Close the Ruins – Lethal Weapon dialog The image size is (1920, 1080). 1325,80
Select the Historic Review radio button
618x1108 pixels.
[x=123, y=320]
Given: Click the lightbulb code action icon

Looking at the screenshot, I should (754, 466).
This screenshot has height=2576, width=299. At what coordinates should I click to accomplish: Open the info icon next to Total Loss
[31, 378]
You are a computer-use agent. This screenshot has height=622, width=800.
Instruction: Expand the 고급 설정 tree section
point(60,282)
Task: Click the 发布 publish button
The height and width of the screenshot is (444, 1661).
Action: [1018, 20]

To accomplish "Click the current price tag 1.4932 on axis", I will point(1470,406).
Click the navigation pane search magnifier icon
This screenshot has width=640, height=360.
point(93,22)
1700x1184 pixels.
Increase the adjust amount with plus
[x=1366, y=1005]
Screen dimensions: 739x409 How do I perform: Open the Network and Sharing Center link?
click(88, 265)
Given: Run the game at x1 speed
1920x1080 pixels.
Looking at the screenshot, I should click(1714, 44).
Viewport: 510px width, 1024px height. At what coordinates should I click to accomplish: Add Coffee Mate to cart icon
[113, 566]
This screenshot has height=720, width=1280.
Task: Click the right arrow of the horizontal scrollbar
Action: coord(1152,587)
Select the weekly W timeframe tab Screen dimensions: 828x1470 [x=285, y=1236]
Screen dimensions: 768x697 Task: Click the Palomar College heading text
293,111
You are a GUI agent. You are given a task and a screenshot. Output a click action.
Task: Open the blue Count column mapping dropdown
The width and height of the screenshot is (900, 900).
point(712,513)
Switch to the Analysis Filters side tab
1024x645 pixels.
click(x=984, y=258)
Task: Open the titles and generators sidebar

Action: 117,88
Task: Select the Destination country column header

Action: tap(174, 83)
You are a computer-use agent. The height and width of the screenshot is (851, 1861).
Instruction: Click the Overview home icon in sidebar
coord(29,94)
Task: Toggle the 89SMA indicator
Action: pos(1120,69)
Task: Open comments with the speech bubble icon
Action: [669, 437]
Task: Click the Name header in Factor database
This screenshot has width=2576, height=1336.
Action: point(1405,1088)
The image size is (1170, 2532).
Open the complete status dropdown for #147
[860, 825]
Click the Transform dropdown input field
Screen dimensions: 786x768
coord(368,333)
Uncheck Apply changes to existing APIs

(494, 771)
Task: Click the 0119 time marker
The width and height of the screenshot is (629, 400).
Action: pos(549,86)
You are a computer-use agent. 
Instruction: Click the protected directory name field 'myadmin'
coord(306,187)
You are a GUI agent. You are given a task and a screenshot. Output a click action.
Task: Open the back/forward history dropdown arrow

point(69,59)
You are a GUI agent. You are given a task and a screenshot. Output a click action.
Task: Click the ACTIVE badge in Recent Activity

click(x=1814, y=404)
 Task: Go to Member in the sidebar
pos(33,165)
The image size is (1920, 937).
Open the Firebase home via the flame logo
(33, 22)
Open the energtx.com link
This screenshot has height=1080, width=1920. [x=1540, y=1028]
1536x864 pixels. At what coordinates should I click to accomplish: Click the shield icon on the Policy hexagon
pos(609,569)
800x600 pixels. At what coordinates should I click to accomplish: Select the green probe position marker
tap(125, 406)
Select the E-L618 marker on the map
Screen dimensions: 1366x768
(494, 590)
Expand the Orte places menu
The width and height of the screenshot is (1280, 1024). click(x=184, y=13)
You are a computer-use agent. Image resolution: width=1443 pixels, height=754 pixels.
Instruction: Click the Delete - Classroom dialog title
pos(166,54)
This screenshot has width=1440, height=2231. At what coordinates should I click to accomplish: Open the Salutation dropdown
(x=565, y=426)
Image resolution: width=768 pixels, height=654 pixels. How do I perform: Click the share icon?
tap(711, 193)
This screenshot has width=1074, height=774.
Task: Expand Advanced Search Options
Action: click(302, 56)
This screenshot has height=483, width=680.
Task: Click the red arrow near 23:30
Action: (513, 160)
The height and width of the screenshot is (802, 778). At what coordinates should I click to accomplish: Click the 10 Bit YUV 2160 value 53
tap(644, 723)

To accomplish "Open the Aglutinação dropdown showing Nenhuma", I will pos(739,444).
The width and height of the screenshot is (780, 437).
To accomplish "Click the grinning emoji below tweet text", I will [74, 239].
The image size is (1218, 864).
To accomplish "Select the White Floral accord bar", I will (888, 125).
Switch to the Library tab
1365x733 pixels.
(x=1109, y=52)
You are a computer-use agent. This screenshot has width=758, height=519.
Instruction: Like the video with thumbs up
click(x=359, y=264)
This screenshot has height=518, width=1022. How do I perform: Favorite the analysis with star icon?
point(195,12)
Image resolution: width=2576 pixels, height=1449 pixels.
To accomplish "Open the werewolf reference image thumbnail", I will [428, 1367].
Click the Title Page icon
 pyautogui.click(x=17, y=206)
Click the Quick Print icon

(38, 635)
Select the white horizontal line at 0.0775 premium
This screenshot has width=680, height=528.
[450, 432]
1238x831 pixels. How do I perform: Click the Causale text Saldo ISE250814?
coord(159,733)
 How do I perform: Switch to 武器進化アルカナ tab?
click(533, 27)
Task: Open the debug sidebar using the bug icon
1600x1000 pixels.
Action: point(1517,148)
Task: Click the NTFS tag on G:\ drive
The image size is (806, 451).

## SHORT EXERCISE
Write out all of the records above again, swapping every "Instruction" for "Goal" and leaving everything else unchanged.

## WRITTEN RESPONSE
Close the Ruins – Lethal Weapon dialog The image size is (1920, 1080). 1325,80
Select the Historic Review radio button
618x1108 pixels.
[x=123, y=320]
Given: Click the lightbulb code action icon

Looking at the screenshot, I should (754, 466).
This screenshot has height=2576, width=299. At what coordinates should I click to accomplish: Open the info icon next to Total Loss
[31, 378]
You are a computer-use agent. This screenshot has height=622, width=800.
Goal: Expand the 고급 설정 tree section
point(60,282)
Task: Click the 发布 publish button
The height and width of the screenshot is (444, 1661).
Action: [1018, 20]

To accomplish "Click the current price tag 1.4932 on axis", I will point(1470,406).
Click the navigation pane search magnifier icon
This screenshot has width=640, height=360.
point(93,22)
1700x1184 pixels.
Increase the adjust amount with plus
[x=1366, y=1005]
Screen dimensions: 739x409 How do I perform: Open the Network and Sharing Center link?
click(88, 265)
Given: Run the game at x1 speed
1920x1080 pixels.
Looking at the screenshot, I should click(1714, 44).
Viewport: 510px width, 1024px height. At what coordinates should I click to accomplish: Add Coffee Mate to cart icon
[113, 566]
This screenshot has height=720, width=1280.
Task: Click the right arrow of the horizontal scrollbar
Action: coord(1152,587)
Select the weekly W timeframe tab Screen dimensions: 828x1470 [x=285, y=1236]
Screen dimensions: 768x697 Task: Click the Palomar College heading text
293,111
You are a GUI agent. You are given a task and a screenshot. Output a click action.
Task: Open the blue Count column mapping dropdown
The width and height of the screenshot is (900, 900).
point(712,513)
Switch to the Analysis Filters side tab
1024x645 pixels.
click(x=984, y=258)
Task: Open the titles and generators sidebar

Action: 117,88
Task: Select the Destination country column header

Action: tap(174, 83)
You are a computer-use agent. The height and width of the screenshot is (851, 1861).
Goal: Click the Overview home icon in sidebar
coord(29,94)
Task: Toggle the 89SMA indicator
Action: pos(1120,69)
Task: Open comments with the speech bubble icon
Action: [669, 437]
Task: Click the Name header in Factor database
This screenshot has width=2576, height=1336.
Action: point(1405,1088)
The image size is (1170, 2532).
Open the complete status dropdown for #147
[860, 825]
Click the Transform dropdown input field
Screen dimensions: 786x768
coord(368,333)
Uncheck Apply changes to existing APIs

(494, 771)
Task: Click the 0119 time marker
The width and height of the screenshot is (629, 400).
Action: pos(549,86)
You are a computer-use agent. 
Goal: Click the protected directory name field 'myadmin'
coord(306,187)
You are a GUI agent. You are given a task and a screenshot. Output a click action.
Task: Open the back/forward history dropdown arrow

point(69,59)
You are a GUI agent. You are given a task and a screenshot. Output a click action.
Task: Click the ACTIVE badge in Recent Activity

click(x=1814, y=404)
 Task: Go to Member in the sidebar
pos(33,165)
The image size is (1920, 937).
Open the Firebase home via the flame logo
(33, 22)
Open the energtx.com link
This screenshot has height=1080, width=1920. [x=1540, y=1028]
1536x864 pixels. At what coordinates should I click to accomplish: Click the shield icon on the Policy hexagon
pos(609,569)
800x600 pixels. At what coordinates should I click to accomplish: Select the green probe position marker
tap(125, 406)
Select the E-L618 marker on the map
Screen dimensions: 1366x768
(494, 590)
Expand the Orte places menu
The width and height of the screenshot is (1280, 1024). click(x=184, y=13)
You are a computer-use agent. Image resolution: width=1443 pixels, height=754 pixels.
Goal: Click the Delete - Classroom dialog title
pos(166,54)
This screenshot has width=1440, height=2231. At what coordinates should I click to accomplish: Open the Salutation dropdown
(x=565, y=426)
Image resolution: width=768 pixels, height=654 pixels. How do I perform: Click the share icon?
tap(711, 193)
This screenshot has width=1074, height=774.
Task: Expand Advanced Search Options
Action: click(302, 56)
This screenshot has height=483, width=680.
Task: Click the red arrow near 23:30
Action: (513, 160)
The height and width of the screenshot is (802, 778). At what coordinates should I click to accomplish: Click the 10 Bit YUV 2160 value 53
tap(644, 723)

To accomplish "Open the Aglutinação dropdown showing Nenhuma", I will pos(739,444).
The width and height of the screenshot is (780, 437).
To accomplish "Click the grinning emoji below tweet text", I will [74, 239].
The image size is (1218, 864).
To accomplish "Select the White Floral accord bar", I will (888, 125).
Switch to the Library tab
1365x733 pixels.
(x=1109, y=52)
You are a computer-use agent. This screenshot has width=758, height=519.
Goal: Like the video with thumbs up
click(x=359, y=264)
This screenshot has height=518, width=1022. How do I perform: Favorite the analysis with star icon?
point(195,12)
Image resolution: width=2576 pixels, height=1449 pixels.
To accomplish "Open the werewolf reference image thumbnail", I will [428, 1367].
Click the Title Page icon
 pyautogui.click(x=17, y=206)
Click the Quick Print icon

(38, 635)
Select the white horizontal line at 0.0775 premium
This screenshot has width=680, height=528.
[450, 432]
1238x831 pixels. How do I perform: Click the Causale text Saldo ISE250814?
coord(159,733)
 How do I perform: Switch to 武器進化アルカナ tab?
click(533, 27)
Task: Open the debug sidebar using the bug icon
1600x1000 pixels.
Action: point(1517,148)
Task: Click the NTFS tag on G:\ drive
The image size is (806, 451).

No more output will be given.